# The Many Faces of Diamond Willow



## Tom Gustafson (Apr 14, 2016)

Hello Everyone,

Since beginning to harvest diamond willow around the first of the year, I have now collected about 250 sticks. I have finished about 14 of them, and here are a few pics. I'm learning a lot, and one thing I've discovered is that diamond willow can have many looks beyond the traditional reddish diamonds on light wood. If I find a piece that's dead or dying, but hasn't yet started to decay, I find many pleasant surprises under the bark. The wood becomes stained in amazing ways. Here are just a few samples!

The big stick is about seven feet long and I can't decide where to cut it. I suppose it depends on who is going to use it.

I put three coats of polyurethane on these. Are there other varnishes that some of you prefer?

I've put rubber tips on some of my sticks. I don't care of the look of the cane ferrule, so I went with the rubber tip suggested here:

http://www.bilagaana.com/rubbertip/rubbertip01.html

Has anyone tried using a plain old felt pad like those you put on chair legs? I suppose they wouldn't last a real long time. I like tip ideas that don't cover the wood too much.

Oh, also - I have found that after a couple months, the sticks stop losing weight, so I consider them dry. I have read in numerous places that they should dry for a year. I suppose that depends on the condition of the stick when it's harvested, as well as the environment in which it dries. But so far, I'm having good success finishing sticks that were harvested a few months ago. Of the 250 or so sticks that I've harvested, I've only noticed checking on the thick end of a couple sticks. I haven't treated the ends with wax or anything like that.

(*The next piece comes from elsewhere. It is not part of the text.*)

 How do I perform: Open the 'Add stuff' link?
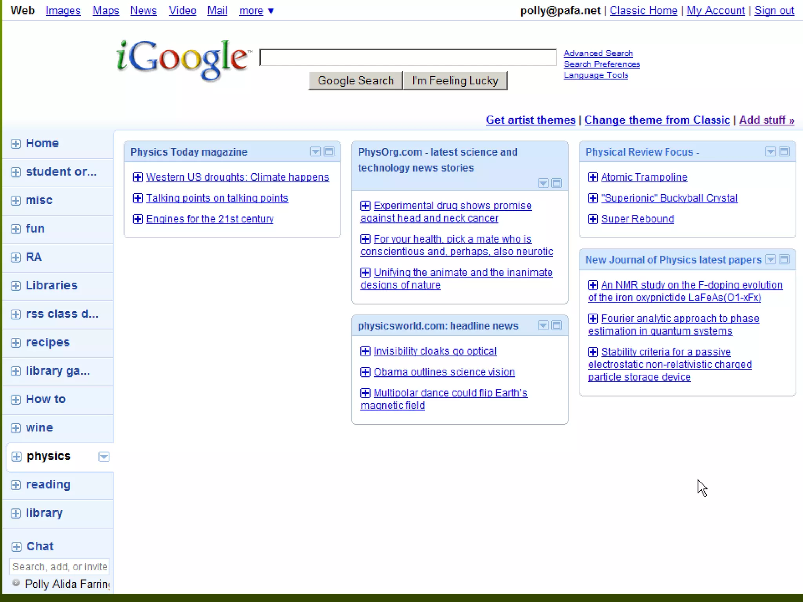tap(767, 120)
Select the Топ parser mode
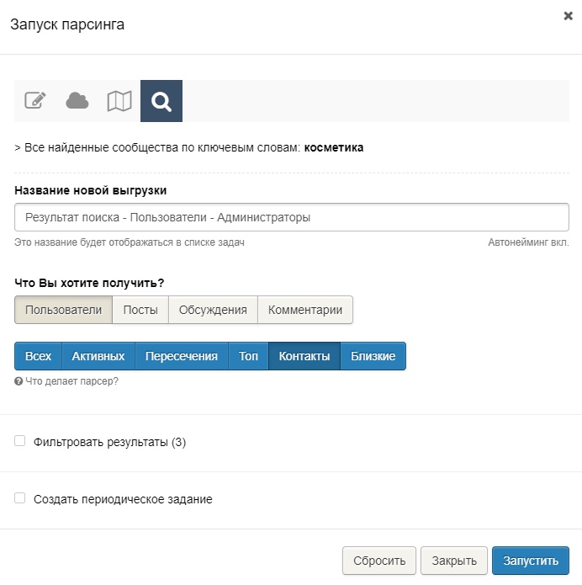The height and width of the screenshot is (585, 582). (x=248, y=356)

Thanks for looking and for your feedback!


----------



## Rodney (Jun 12, 2015)

All are good looking sticks.

Good idea on the cane tips. I'll probably stick with what I'm doing though. I like the extra protection against splitting at the bottom.

Rodney


----------



## LilysDad (Sep 25, 2014)

For a finish, I use 3 equal parts of boiled linseed oil, spar varnish and turpentine.


----------